Site Speed Review
We ran the site through a speed tester, and found that the only real issue is image size. You can see the results here:
https://gtmetrix.com/reports/www.harrietedmund.com.au/3Ex8Pohy
This shows up some code-related issues as well as the image things. The code issues are just a consequence of WordPress and the Bridge theme. If you look at the load of those files on hosting, it’s actually quite small though, just not as tiny as the most optimised sites.
We discussed the slowness with our wholesale hosting provider and they also said it was just a site content issue (in your specific case that means the images are too large). They ran a test on the actual computer your site is hosted from and did not find any issues.
Solution
You need to optimise all the images on the site, as outlined below.

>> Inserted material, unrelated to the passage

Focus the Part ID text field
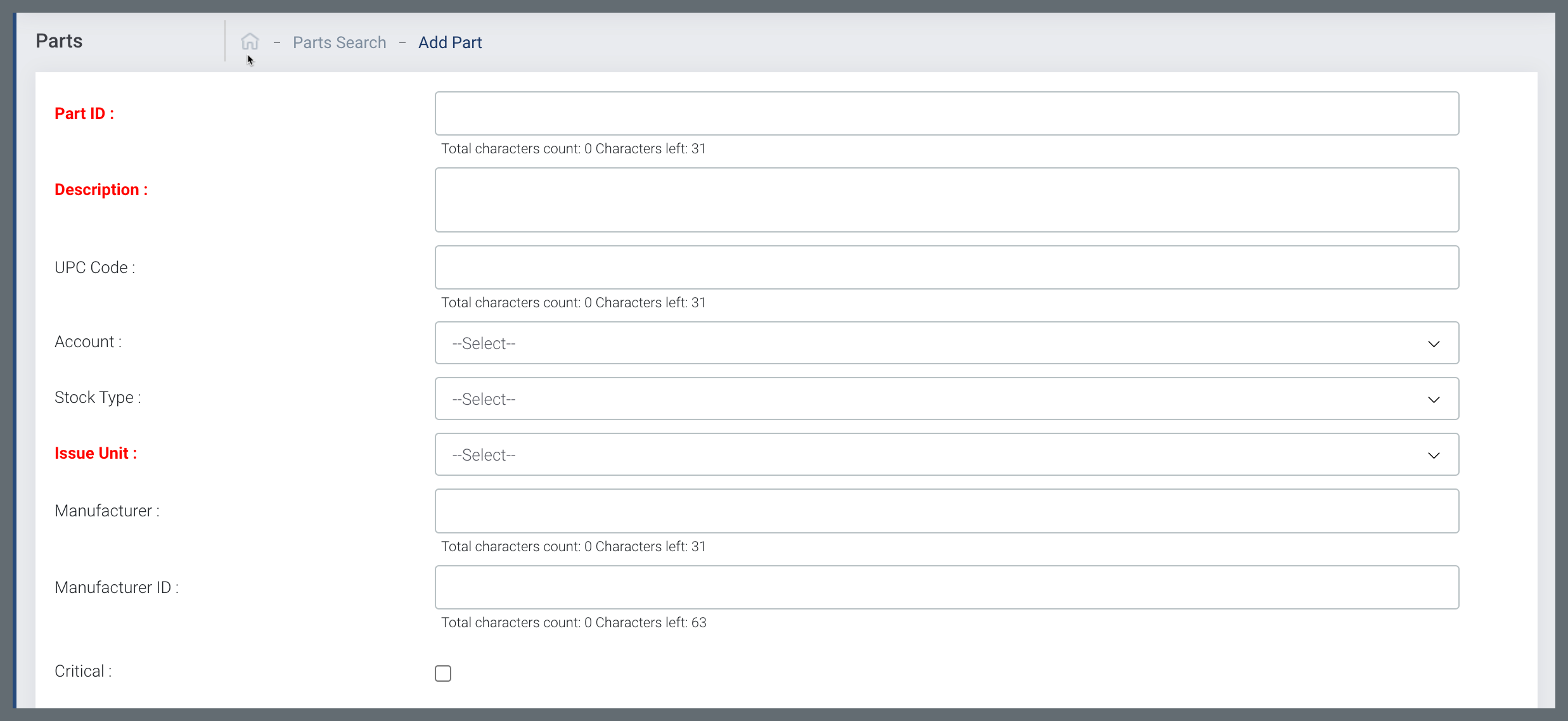This screenshot has width=1568, height=721. 946,113
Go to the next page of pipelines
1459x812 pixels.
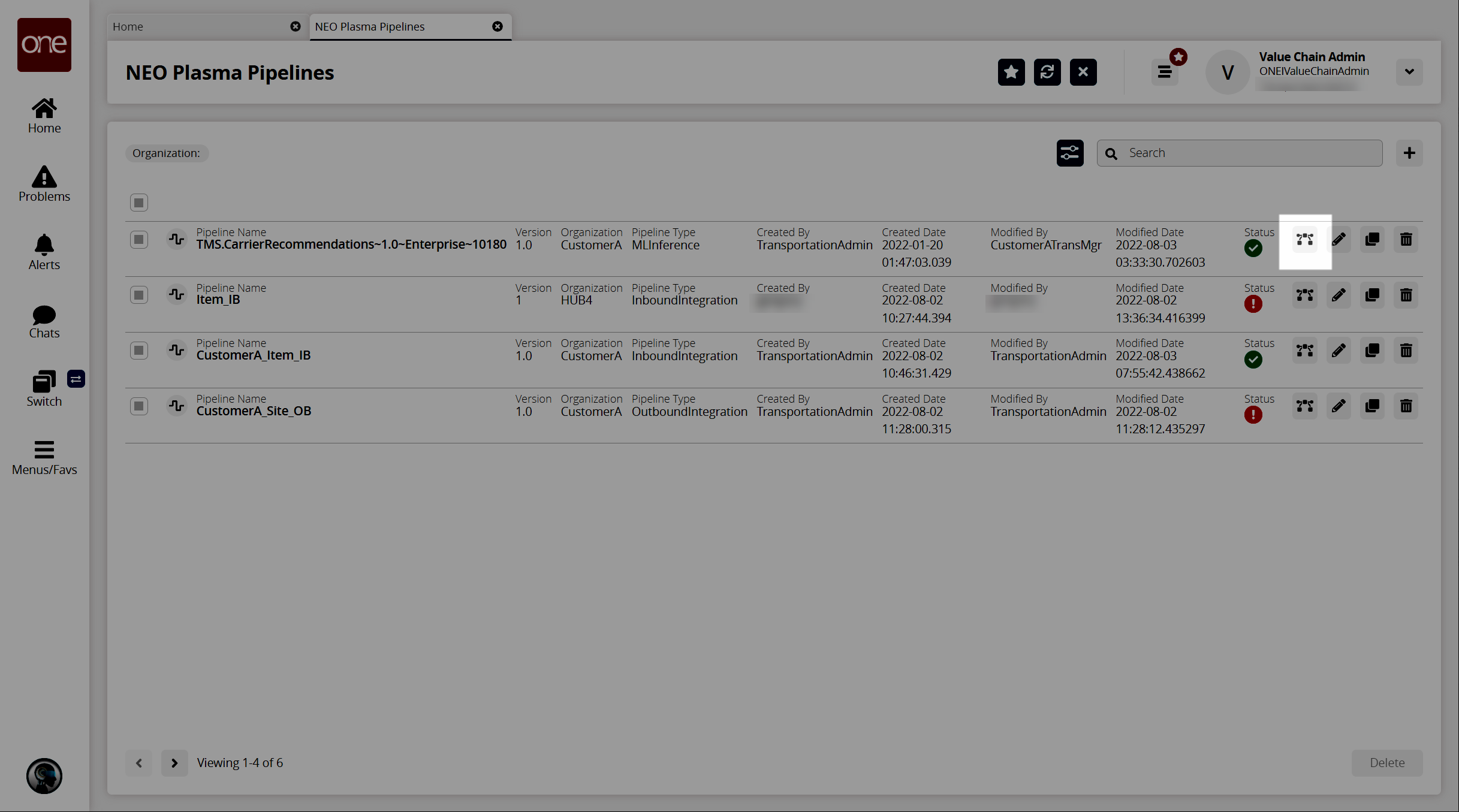pyautogui.click(x=174, y=763)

We will then check the configuration of the Cloudflare CDN. This doesn’t seem to be giving you the best results right now, and it can be set to get better code performance too, which we will do.
I think that fixing these things has a good chance of fixing the pages not loading issue. But we’ll wait and see.

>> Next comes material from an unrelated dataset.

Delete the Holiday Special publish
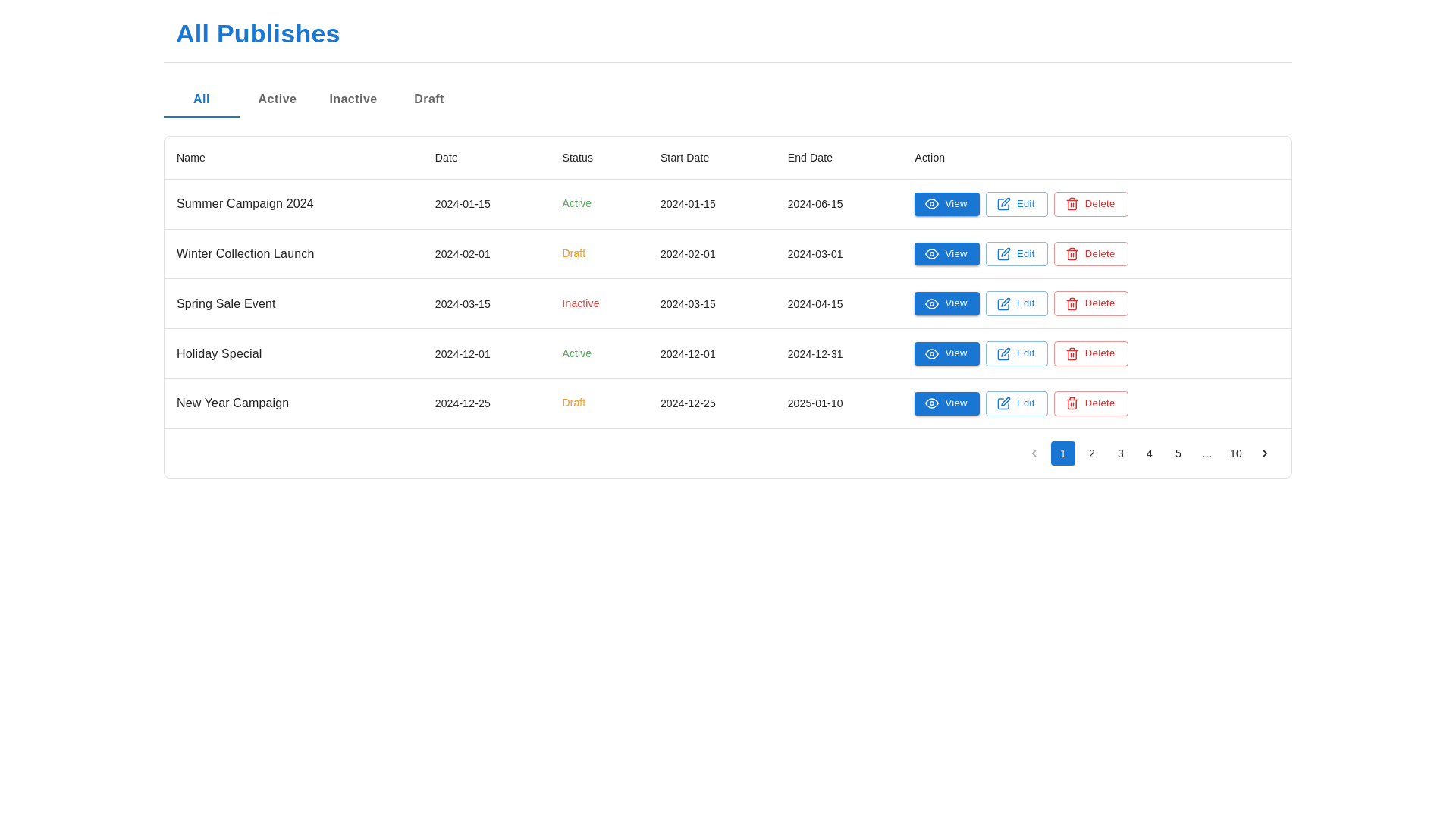Viewport: 1456px width, 819px height. coord(1090,354)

We have now updated WordPress and the Bridge theme and deleted the unused plugins. Doing these things has fixed some small bugs and reduced the amount of code which loads with the site.
Image Optimisation
File format
I found that most of the images on your site are in the PNG file format. PNG is great for images with transparency, or in mono, or where you’re going to be opening and saving the image files a lot.
However, it makes larger files than JPG, and Photoshop does not output PNGs at a small file size.
Solution
Either use JPG with quality around 50% or if you must use PNG, then run the file through tinypng.com to make the file size smaller before you upload.

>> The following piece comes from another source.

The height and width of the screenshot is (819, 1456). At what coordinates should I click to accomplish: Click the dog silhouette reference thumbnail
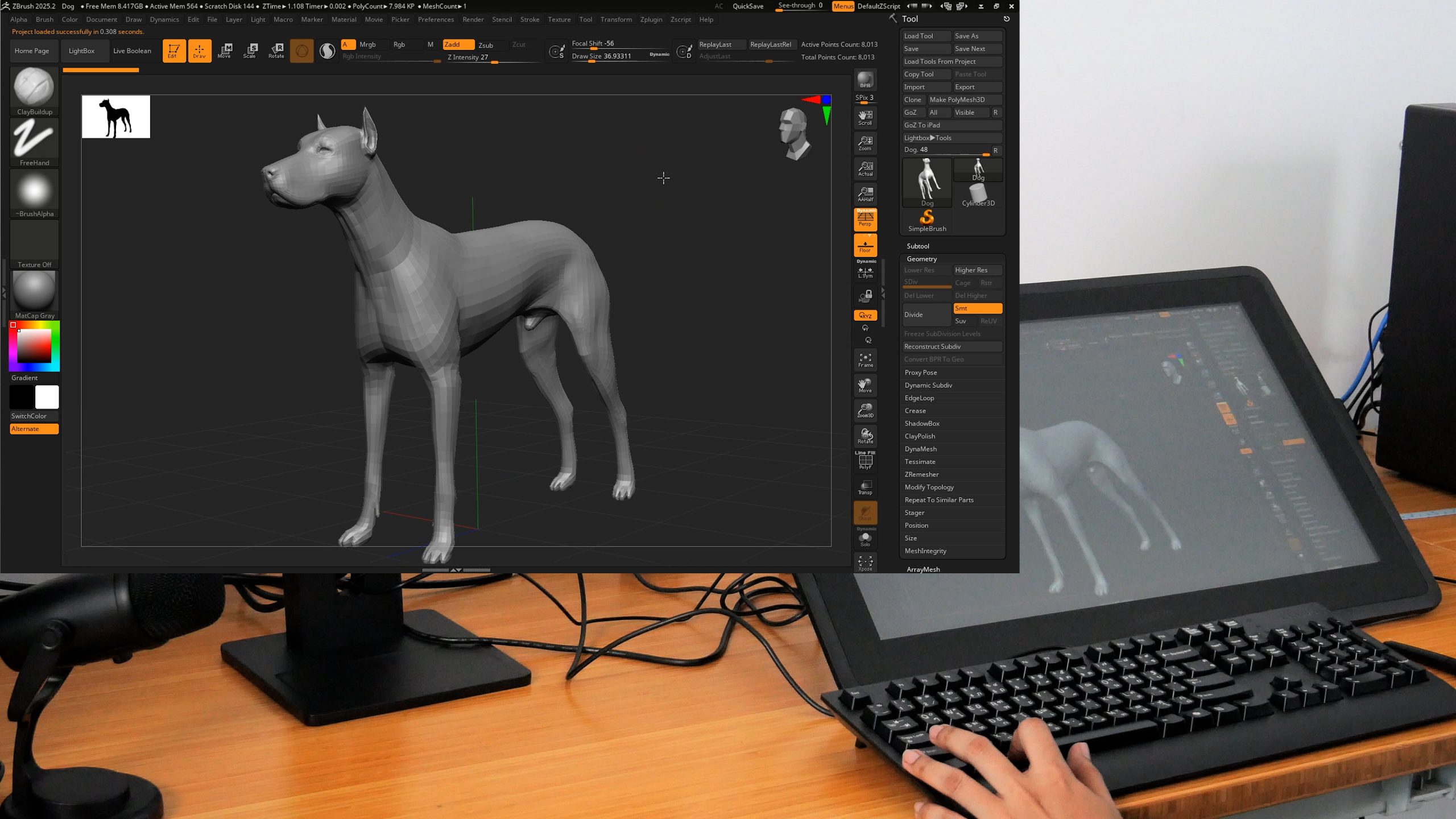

Different images will look better or be smaller saved as PNG or JPG. As a rule, images with less colours and less texture will be smaller and better as PNG, and any other kind of image as JPG. So the common way to go is to make everything JPG but if anything looks bad, save the JPG at a higher %, or as a PNG.
Image size
Most of your images are around 200% the size they need to be for most screens right now. This is not unusual though, because of newer higher res, 4k, 5k etc. screens which will be more and more popular in the next couple of years. Currently, these displays are common on phones and tablets, but the smaller physical size of those devices tends to mean you don’t strictly need 200%, but it’s still considered good practice to use that size.
Anyway, I recommend keeping the images at their current 200% sizing. If page load is still slow, then try out smaller image file pixel dimensions for background images, which is again pretty common.